Coronavirus Clinical Trials Landscape

Coronavirus Clinical Trials

The ongoing pandemic has changed the world. It is rapidly spreading all around the globe. Confined to homes, everybody hoped for this to end. A ray of hope in this darkness is the ongoing clinical trials. A vaccine might be a permanent solution for coronavirus.

What is Coronavirus?

Coronavirus, also known as COVID-19 is an infectious disease affecting the nose, upper throat, and lungs. This is caused by a strain of coronaviruses called SARS – CoV-2. The common symptoms of COVID – 19 are fever, dry cough, and tiredness.

Other symptoms include sore throat, conjunctivitis, headache, diarrhea, loss of smell or taste, etc. These are seen in very rare cases. The first case of COVID-19 was reported in Wuhan, China. Later this respiratory disease got spread across the globe.

What is translational research?

Translational research involves the application of knowledge gained through basic biology and clinical trials to various techniques and trials involved in the development of new medicines, drugs, etc.  The goal of translational research is to translate basic science discoveries quickly and efficiently into medical practice.

There are two stages in translational research

T1 stage 1: the transfer of knowledge from basic research to clinical research.

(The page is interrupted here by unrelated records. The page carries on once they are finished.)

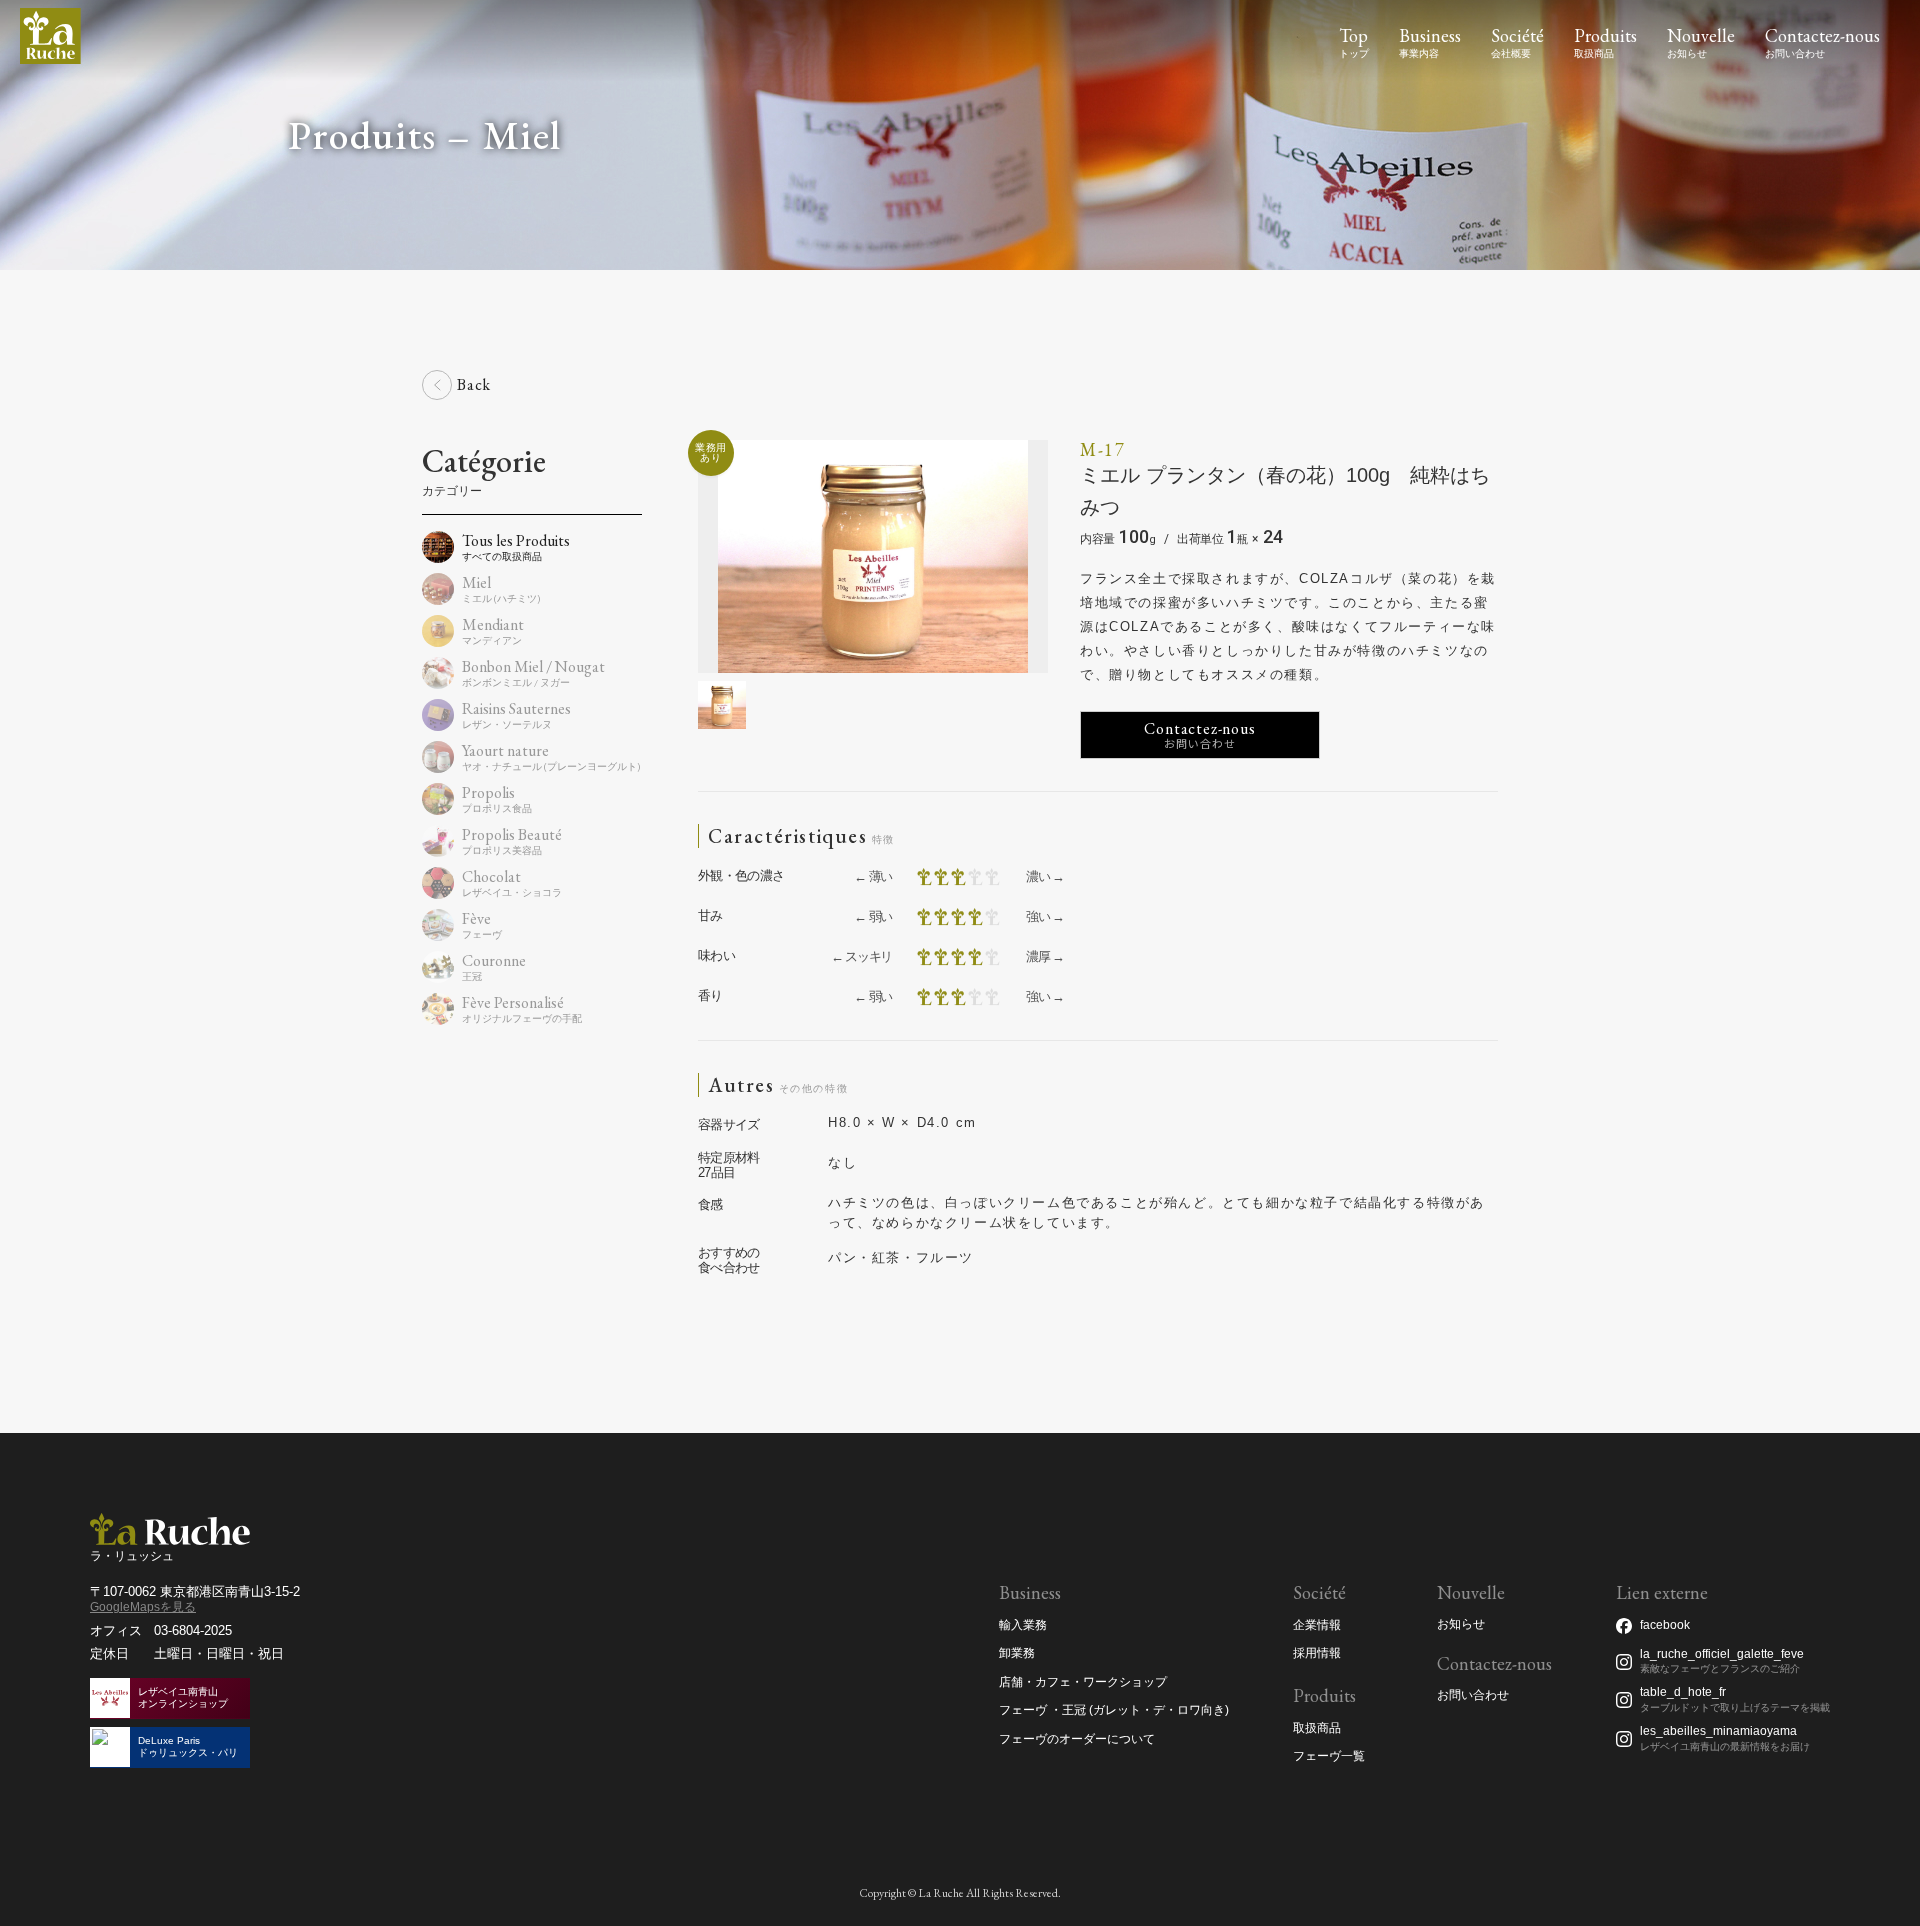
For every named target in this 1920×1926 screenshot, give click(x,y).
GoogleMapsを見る (143, 1607)
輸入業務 (1023, 1625)
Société (1517, 35)
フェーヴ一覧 (1329, 1756)
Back (474, 384)
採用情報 (1317, 1653)
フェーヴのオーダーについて (1077, 1739)
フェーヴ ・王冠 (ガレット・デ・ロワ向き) (1114, 1710)
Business (1430, 35)
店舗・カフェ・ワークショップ (1083, 1682)
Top (1353, 35)
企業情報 (1317, 1625)
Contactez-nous (1822, 35)
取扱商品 (1317, 1728)
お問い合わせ (1473, 1695)
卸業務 (1017, 1653)
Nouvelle (1701, 35)
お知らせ (1461, 1624)
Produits (1605, 35)
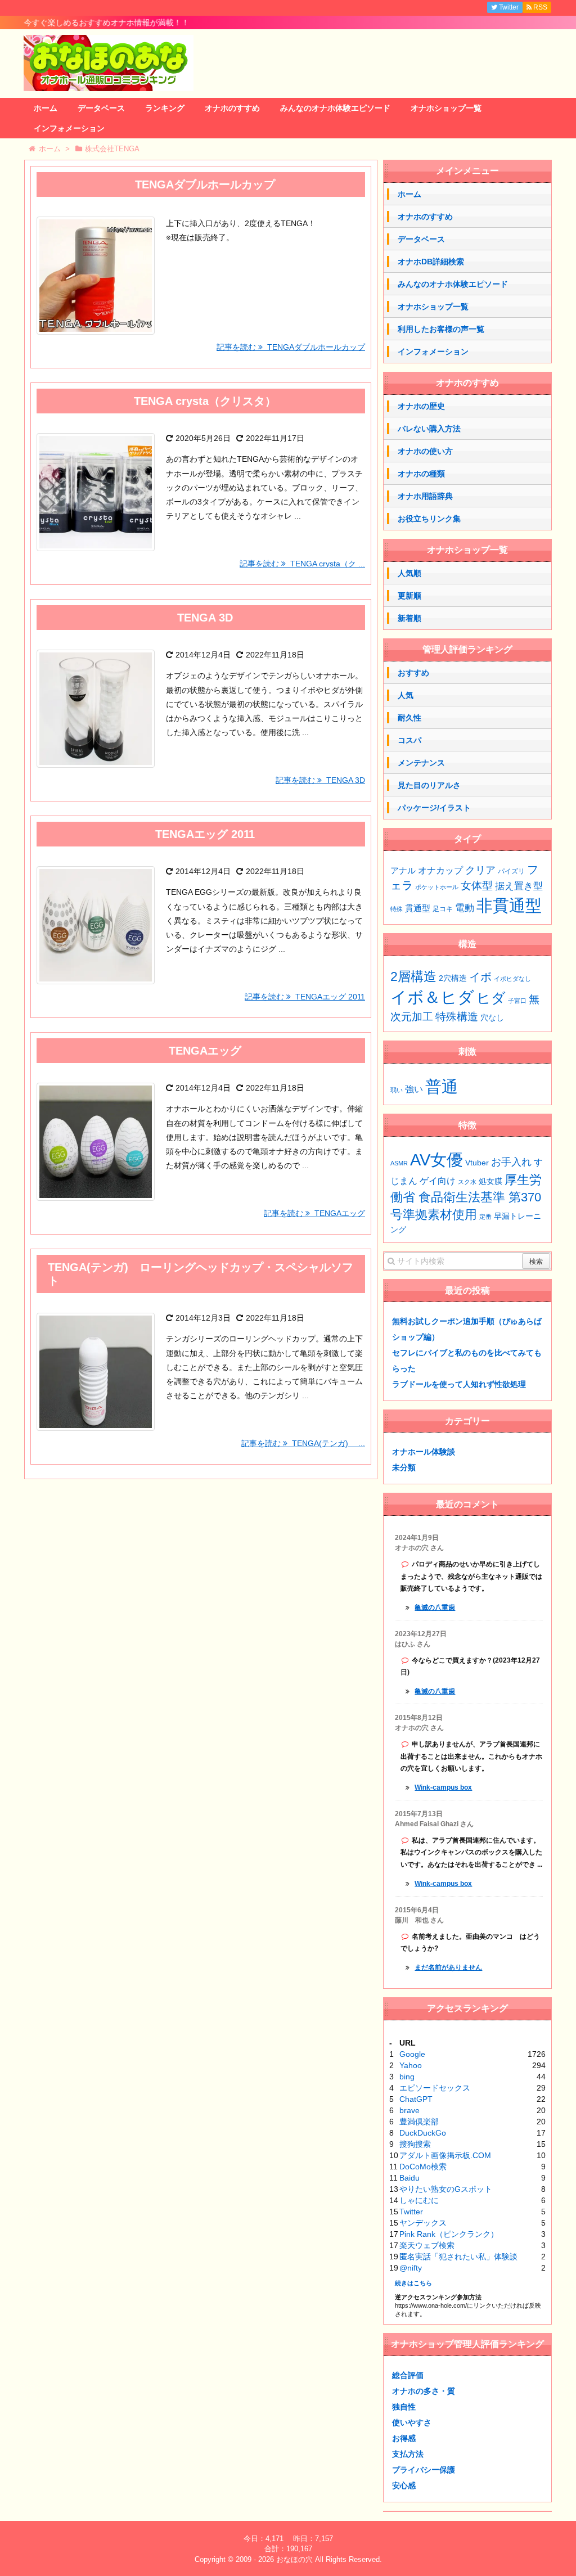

T2 stage 2: the transfer of findings from clinical studies or clinical trials to practice settings and communities.

It is believed to be the process of moving findings from a doctor’s bench to a patient’s bedside. Translational research is important for improved health care.

What are clinical trials?

Clinical trials are research studies performed in people. They are used in evaluating medical, surgical, or behavioral interventions. These experiments are carried out to find if the new treatment, medicine, or drug is safe for the public to use.

There are four stages in clinical trials:

  • Tests the new drugs for the first time in a small group of people. The basic side effects are identified in this stage.
  • Tests the treatments that are found safe in stage 1. This is done on a quite large group of people to identify adverse effects.
  • In stage 3, the tests are conducted over a large population of different regions and countries.
  • In stage 4, further testing is done on a wide population for a longer period of time. This is done after a country has approved the drug.

Clinical trials for Coronavirus.

To minimize the adverse effects of coronavirus, researchers have started parallel clinical trials. Researchers across the globe are doing various clinical trials. Countries like the USA, China, Russia, India, and many more are on their way to develop vaccines that would end the pandemic.

There are around 3,313 registered clinical trials for coronavirus. There are various types of interventions for clinical trials. Out of the 3,313 clinical trials, around 1,085 are done to find out the drugs that are safe to use by the patients diagnosed by COVID.

Around 70 clinical trials are done for the coronavirus vaccine. 1,266 trials are done regarding other interventions like diagnosis, genetics, radiation, dietary supplements, biological, etc.

Out of all the clinical trials, 97 are in stage 4. The majority of the trials are in stage 3, ie., the trials are going on for a large population belonging to different countries. While one-third of the clinical trials are in the second stage.

These clinical trials are done on people of different age groups ranging from children below 18 years to old age citizens above 65 years. Various trials are done to identify the benefits of monotherapy and combination therapy.

Monotherapy:  monotherapy is the process of treating a disease using only one variety of drugs or medicines.

Combination therapy: In this method, more than one type of medication is used to treat the disease. This is also known as polytherapy.

Many researchers have found that the combination of hydroxychloroquine and azithromycin are effectively working in treating the coronavirus.

The acute respiratory syndrome, coronavirus have affected approximately 38 million people across the globe to date. In less than 6 months, around 1,083,234 people have lost their lives due to COVID-19. These numbers are increasing day by day.

This pandemic disturbed the lives of almost everybody on the planet. There are millions of people across various countries who are affected in an indirect way. Some have lost their employment, a huge loss in their businesses, and much more.

Coronavirus has become a challenge to both the common man and the scientific experts. The doctors, researchers, and scientists are working restlessly worldwide. While the doctors are going the extra mile to treat and control the spread of coronavirus, the researchers and scientists are also grinding 24/7 for the invention of the vaccine.